If electronic medical records are introduced into the analysis, undoubtedly, this will open other challenges related to data processing. First, it would present multi-modal and nominal (i.e., categorical) data that needs to be converted into numeric data so some machine learning algorithms can be applied [47]. Likewise, big data architectures become necessary for efficient and timely processing [48]. It entails using efficient algorithms for cluster size and cost optimization [49], and scalable feature selection and dimensionality reduction [50].

5. Conclusions

This article has performed a systematic review on sensors and automated approaches for measuring the 6MWT. A total of 31 studies were considered relevant for the inclusion criteria, which means this area is an attractive research field. In line with this, mobile devices and applications allow the 6MWT performance measurement. Furthermore, specialized mobile applications may be developed to self-assess their walking performance and report this to their physicians.

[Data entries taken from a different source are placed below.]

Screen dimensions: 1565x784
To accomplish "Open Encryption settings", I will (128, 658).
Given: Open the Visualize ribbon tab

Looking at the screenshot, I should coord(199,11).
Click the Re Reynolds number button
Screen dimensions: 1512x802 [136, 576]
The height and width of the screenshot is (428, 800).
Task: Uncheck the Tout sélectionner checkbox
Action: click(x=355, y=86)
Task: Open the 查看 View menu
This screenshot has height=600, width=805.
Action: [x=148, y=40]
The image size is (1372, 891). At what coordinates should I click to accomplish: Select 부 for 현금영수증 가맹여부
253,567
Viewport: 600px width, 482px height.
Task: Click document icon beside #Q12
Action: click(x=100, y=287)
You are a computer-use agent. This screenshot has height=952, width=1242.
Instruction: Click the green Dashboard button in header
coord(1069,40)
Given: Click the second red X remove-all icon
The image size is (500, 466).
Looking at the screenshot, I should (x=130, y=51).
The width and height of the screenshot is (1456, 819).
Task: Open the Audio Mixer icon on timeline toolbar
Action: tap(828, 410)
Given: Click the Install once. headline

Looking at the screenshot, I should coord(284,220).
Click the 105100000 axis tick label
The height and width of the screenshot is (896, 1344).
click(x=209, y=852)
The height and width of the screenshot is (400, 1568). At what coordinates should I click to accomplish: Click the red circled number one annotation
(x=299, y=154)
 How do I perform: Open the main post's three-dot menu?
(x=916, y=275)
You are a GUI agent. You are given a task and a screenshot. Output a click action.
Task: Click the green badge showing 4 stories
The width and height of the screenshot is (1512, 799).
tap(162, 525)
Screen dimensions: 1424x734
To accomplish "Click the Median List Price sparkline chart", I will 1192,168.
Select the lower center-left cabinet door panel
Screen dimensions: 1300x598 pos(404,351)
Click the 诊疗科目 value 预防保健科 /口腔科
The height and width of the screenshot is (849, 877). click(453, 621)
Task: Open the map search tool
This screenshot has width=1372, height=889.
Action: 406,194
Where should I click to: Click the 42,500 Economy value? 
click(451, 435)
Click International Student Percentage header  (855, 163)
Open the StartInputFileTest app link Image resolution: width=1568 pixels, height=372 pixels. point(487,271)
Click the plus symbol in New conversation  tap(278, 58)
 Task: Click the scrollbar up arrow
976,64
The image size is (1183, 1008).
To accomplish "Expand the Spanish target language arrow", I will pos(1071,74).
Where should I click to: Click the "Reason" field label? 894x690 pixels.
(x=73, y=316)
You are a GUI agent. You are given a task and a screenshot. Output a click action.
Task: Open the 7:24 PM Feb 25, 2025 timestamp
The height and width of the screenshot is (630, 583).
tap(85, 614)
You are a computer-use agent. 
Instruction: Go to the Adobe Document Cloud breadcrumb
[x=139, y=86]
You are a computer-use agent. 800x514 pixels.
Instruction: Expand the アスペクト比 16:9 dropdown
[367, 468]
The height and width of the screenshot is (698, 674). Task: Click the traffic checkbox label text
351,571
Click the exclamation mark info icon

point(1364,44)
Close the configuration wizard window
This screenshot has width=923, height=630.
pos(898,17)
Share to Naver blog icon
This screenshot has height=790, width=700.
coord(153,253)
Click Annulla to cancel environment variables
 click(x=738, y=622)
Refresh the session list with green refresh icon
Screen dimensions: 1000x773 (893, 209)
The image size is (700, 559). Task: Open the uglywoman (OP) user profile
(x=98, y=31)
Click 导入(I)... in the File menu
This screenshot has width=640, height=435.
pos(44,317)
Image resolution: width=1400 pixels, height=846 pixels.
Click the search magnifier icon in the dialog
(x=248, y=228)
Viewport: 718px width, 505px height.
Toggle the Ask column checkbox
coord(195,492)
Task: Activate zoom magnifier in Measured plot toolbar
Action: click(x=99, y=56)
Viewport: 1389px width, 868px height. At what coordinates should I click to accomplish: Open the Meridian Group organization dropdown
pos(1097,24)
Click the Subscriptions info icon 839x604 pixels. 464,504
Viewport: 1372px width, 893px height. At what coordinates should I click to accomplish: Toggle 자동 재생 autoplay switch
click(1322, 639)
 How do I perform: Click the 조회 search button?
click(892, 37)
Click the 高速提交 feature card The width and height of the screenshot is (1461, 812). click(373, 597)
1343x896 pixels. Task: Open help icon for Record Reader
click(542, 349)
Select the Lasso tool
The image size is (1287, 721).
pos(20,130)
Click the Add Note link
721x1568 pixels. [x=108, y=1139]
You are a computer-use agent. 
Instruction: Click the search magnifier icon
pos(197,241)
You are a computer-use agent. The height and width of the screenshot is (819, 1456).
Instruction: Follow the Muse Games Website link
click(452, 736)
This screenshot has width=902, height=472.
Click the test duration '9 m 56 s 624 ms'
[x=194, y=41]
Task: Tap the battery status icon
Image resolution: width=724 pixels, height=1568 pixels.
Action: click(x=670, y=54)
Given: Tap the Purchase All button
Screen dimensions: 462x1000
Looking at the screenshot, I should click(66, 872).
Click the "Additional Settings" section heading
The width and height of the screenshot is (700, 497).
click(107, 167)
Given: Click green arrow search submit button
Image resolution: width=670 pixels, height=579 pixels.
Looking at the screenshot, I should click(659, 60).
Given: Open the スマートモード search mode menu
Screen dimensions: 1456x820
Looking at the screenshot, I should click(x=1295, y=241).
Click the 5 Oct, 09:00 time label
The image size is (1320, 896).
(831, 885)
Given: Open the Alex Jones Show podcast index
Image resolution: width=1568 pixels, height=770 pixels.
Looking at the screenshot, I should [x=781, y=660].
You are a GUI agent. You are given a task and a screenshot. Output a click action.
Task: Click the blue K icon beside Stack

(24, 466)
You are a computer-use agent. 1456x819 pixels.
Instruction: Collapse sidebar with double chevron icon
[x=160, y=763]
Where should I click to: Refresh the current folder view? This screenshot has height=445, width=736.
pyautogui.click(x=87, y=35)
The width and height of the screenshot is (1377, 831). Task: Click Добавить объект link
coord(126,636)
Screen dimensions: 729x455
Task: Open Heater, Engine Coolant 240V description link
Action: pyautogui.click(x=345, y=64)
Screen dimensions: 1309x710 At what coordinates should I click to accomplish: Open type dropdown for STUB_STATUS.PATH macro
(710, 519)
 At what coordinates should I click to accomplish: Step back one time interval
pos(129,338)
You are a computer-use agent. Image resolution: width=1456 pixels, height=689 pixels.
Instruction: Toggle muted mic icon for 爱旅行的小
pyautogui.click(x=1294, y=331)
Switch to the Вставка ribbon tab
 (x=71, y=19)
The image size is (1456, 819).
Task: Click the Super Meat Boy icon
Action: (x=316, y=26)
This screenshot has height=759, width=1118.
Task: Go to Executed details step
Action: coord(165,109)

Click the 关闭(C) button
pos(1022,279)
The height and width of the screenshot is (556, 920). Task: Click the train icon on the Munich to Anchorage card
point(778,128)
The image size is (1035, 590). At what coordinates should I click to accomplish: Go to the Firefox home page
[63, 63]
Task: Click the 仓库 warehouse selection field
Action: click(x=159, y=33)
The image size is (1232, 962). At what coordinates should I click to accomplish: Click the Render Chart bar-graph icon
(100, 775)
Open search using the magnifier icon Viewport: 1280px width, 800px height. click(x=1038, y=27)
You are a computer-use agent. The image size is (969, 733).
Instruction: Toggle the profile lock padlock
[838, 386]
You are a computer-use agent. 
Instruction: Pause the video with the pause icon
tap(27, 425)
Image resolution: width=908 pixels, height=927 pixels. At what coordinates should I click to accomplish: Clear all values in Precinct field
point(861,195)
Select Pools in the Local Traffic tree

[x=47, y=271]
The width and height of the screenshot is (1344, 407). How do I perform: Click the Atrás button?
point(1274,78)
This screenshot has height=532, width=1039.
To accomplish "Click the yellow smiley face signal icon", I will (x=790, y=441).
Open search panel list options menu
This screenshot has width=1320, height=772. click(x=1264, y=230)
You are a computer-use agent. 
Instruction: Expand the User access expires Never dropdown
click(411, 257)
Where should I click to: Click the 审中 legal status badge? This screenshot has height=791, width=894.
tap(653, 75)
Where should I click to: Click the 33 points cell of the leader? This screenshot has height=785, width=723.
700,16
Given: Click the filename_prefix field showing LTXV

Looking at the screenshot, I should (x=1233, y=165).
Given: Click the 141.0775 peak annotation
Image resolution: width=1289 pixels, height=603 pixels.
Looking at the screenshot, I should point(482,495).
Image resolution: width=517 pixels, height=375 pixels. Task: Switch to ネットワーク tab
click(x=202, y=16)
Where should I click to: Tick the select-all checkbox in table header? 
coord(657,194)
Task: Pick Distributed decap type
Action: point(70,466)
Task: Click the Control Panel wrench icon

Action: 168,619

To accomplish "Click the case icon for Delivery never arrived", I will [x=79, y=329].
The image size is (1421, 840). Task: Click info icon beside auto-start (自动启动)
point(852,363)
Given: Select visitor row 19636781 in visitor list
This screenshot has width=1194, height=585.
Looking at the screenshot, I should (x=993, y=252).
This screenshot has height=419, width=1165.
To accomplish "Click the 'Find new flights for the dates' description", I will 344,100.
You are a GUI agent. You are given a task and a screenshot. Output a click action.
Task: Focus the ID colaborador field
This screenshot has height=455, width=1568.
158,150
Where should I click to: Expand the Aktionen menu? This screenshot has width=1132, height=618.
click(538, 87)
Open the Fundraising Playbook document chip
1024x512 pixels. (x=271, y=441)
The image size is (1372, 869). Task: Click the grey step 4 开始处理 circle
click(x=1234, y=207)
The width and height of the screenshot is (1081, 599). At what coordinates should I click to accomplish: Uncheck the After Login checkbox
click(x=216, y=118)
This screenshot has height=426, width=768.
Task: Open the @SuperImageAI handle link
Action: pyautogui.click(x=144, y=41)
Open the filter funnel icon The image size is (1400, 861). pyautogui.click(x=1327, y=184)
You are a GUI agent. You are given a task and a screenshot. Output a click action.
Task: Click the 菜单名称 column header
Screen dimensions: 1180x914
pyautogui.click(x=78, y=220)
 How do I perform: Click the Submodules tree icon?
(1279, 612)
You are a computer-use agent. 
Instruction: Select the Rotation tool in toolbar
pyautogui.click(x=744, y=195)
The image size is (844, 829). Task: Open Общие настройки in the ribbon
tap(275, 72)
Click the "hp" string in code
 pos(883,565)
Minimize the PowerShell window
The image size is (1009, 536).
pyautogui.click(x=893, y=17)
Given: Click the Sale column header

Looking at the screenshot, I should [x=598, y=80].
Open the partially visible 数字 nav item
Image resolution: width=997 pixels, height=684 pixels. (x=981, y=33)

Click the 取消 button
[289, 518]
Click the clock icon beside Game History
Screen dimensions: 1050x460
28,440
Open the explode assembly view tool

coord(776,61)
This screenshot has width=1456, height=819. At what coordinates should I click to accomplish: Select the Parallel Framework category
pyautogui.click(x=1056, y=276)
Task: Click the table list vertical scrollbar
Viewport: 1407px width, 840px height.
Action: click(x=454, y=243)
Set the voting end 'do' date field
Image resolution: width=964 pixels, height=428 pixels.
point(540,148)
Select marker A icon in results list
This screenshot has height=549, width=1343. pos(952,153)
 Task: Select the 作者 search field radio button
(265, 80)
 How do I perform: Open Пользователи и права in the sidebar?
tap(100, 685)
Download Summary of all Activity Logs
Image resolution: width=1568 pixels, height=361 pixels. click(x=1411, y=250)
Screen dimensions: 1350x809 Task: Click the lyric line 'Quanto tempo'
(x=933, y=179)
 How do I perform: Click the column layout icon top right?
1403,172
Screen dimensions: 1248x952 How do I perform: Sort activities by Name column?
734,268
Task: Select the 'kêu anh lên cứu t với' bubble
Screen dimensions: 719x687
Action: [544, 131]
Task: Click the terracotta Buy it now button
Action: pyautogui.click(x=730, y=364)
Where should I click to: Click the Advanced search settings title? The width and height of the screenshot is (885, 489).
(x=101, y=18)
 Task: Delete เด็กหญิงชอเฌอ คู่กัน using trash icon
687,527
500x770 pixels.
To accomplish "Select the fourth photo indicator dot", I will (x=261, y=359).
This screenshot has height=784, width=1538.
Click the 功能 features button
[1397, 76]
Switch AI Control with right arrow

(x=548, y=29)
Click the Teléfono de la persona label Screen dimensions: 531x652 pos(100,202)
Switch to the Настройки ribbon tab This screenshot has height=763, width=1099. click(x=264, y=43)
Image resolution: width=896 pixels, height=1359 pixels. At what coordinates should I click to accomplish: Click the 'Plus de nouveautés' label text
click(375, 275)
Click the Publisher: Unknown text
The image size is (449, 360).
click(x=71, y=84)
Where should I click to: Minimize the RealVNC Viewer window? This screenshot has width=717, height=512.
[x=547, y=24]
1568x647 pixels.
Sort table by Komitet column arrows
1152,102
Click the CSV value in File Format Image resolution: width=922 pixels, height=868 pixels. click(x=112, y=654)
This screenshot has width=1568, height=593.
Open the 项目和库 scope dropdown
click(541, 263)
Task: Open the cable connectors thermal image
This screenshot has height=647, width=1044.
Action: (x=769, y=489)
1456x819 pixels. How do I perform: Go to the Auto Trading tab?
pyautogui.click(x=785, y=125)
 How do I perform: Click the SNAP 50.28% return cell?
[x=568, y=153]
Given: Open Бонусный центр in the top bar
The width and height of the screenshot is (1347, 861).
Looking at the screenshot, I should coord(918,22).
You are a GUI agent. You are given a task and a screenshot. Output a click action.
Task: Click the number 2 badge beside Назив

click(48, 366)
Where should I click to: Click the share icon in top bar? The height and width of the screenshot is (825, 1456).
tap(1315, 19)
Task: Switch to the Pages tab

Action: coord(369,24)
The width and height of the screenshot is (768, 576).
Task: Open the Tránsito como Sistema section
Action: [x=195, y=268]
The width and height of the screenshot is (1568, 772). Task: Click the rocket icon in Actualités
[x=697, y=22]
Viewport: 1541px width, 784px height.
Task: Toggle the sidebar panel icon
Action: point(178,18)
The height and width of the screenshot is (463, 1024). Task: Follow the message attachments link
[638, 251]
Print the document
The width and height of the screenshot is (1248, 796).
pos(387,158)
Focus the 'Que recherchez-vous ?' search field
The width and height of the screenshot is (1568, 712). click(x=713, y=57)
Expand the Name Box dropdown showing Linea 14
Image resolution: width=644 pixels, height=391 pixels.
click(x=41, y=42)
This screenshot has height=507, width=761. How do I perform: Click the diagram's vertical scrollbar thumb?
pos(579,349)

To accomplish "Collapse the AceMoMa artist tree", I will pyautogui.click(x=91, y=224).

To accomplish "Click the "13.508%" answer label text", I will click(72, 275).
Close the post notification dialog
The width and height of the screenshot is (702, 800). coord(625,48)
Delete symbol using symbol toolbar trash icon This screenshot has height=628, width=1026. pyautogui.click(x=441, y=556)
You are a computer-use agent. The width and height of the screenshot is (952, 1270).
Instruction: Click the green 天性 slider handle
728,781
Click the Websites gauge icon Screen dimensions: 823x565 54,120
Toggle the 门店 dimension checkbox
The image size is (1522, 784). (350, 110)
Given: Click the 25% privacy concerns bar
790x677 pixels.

This review identified the current research trends regarding continuous applied measurements of the 6MWT, the most used sensors, and which methods yield state-of-the-art predictive and analytical performance. The information provided in this review can aid in developing systems for the automatic measurement of the results of the 6MWT. In addition, it would be vital for remote monitoring of different patients, both in telemedicine applications from the clinicians’ perspective, and providing a tool to patients to better control their health and underlying medical conditions.